### ABOUT THIS TASK
What is needed is an exact transcription of every record below.

*** Begin section ***

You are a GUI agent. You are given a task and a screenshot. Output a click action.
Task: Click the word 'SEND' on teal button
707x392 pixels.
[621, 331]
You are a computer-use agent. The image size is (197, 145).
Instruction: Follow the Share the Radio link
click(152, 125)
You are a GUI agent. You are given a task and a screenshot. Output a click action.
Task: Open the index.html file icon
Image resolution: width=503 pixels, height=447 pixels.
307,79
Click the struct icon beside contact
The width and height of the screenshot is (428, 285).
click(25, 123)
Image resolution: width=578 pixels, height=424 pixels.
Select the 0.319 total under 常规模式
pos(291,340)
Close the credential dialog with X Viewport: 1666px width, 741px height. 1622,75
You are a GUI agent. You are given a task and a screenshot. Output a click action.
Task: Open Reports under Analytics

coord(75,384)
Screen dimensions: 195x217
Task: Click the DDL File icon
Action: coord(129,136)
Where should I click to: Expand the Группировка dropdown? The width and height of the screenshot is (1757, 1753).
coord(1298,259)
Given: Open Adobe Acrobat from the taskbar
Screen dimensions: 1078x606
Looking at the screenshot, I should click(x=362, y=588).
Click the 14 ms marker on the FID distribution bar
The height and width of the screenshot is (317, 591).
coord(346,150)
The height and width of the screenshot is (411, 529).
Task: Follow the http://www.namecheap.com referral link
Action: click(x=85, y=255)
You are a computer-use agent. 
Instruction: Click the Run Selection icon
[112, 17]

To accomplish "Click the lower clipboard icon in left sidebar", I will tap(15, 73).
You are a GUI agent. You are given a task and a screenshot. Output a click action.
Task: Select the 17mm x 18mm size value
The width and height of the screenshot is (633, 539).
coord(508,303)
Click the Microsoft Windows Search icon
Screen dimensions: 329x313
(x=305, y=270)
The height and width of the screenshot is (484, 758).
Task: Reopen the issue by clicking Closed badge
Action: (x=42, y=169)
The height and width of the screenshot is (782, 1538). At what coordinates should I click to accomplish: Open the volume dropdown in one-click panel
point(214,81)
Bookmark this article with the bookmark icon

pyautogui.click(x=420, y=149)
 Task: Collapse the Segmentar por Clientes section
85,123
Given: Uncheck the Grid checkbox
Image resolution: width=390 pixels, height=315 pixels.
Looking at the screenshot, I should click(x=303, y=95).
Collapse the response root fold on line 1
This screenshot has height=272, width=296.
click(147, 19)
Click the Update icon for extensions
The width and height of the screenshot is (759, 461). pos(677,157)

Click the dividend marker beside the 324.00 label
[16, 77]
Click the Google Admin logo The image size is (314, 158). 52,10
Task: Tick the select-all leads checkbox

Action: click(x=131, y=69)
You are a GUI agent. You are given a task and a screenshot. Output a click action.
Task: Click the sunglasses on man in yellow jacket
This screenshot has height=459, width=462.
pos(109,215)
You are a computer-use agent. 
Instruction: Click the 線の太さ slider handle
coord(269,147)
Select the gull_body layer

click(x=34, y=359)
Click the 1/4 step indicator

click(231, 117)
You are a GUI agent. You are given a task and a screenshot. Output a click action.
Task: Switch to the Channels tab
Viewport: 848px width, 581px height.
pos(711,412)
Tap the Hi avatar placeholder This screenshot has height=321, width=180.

*** End section ***

### TASK OUTPUT
You are a GUI agent. You are given a task and a screenshot. Output a click action.
Task: Click the word 'SEND' on teal button
707x392 pixels.
[621, 331]
You are a computer-use agent. The image size is (197, 145).
Instruction: Follow the Share the Radio link
click(152, 125)
You are a GUI agent. You are given a task and a screenshot. Output a click action.
Task: Open the index.html file icon
Image resolution: width=503 pixels, height=447 pixels.
307,79
Click the struct icon beside contact
The width and height of the screenshot is (428, 285).
click(25, 123)
Image resolution: width=578 pixels, height=424 pixels.
Select the 0.319 total under 常规模式
pos(291,340)
Close the credential dialog with X Viewport: 1666px width, 741px height. 1622,75
You are a GUI agent. You are given a task and a screenshot. Output a click action.
Task: Open Reports under Analytics

coord(75,384)
Screen dimensions: 195x217
Task: Click the DDL File icon
Action: coord(129,136)
Where should I click to: Expand the Группировка dropdown? The width and height of the screenshot is (1757, 1753).
coord(1298,259)
Given: Open Adobe Acrobat from the taskbar
Screen dimensions: 1078x606
Looking at the screenshot, I should click(x=362, y=588).
Click the 14 ms marker on the FID distribution bar
The height and width of the screenshot is (317, 591).
coord(346,150)
The height and width of the screenshot is (411, 529).
Task: Follow the http://www.namecheap.com referral link
Action: click(x=85, y=255)
You are a computer-use agent. 
Instruction: Click the Run Selection icon
[112, 17]

To accomplish "Click the lower clipboard icon in left sidebar", I will tap(15, 73).
You are a GUI agent. You are given a task and a screenshot. Output a click action.
Task: Select the 17mm x 18mm size value
The width and height of the screenshot is (633, 539).
coord(508,303)
Click the Microsoft Windows Search icon
Screen dimensions: 329x313
(x=305, y=270)
The height and width of the screenshot is (484, 758).
Task: Reopen the issue by clicking Closed badge
Action: (x=42, y=169)
The height and width of the screenshot is (782, 1538). At what coordinates should I click to accomplish: Open the volume dropdown in one-click panel
point(214,81)
Bookmark this article with the bookmark icon

pyautogui.click(x=420, y=149)
 Task: Collapse the Segmentar por Clientes section
85,123
Given: Uncheck the Grid checkbox
Image resolution: width=390 pixels, height=315 pixels.
Looking at the screenshot, I should click(x=303, y=95).
Collapse the response root fold on line 1
This screenshot has height=272, width=296.
click(147, 19)
Click the Update icon for extensions
The width and height of the screenshot is (759, 461). pos(677,157)

Click the dividend marker beside the 324.00 label
[16, 77]
Click the Google Admin logo The image size is (314, 158). 52,10
Task: Tick the select-all leads checkbox

Action: click(x=131, y=69)
You are a GUI agent. You are given a task and a screenshot. Output a click action.
Task: Click the sunglasses on man in yellow jacket
This screenshot has height=459, width=462.
pos(109,215)
You are a computer-use agent. 
Instruction: Click the 線の太さ slider handle
coord(269,147)
Select the gull_body layer

click(x=34, y=359)
Click the 1/4 step indicator

click(231, 117)
You are a GUI agent. You are given a task and a screenshot. Output a click action.
Task: Switch to the Channels tab
Viewport: 848px width, 581px height.
pos(711,412)
Tap the Hi avatar placeholder This screenshot has height=321, width=180.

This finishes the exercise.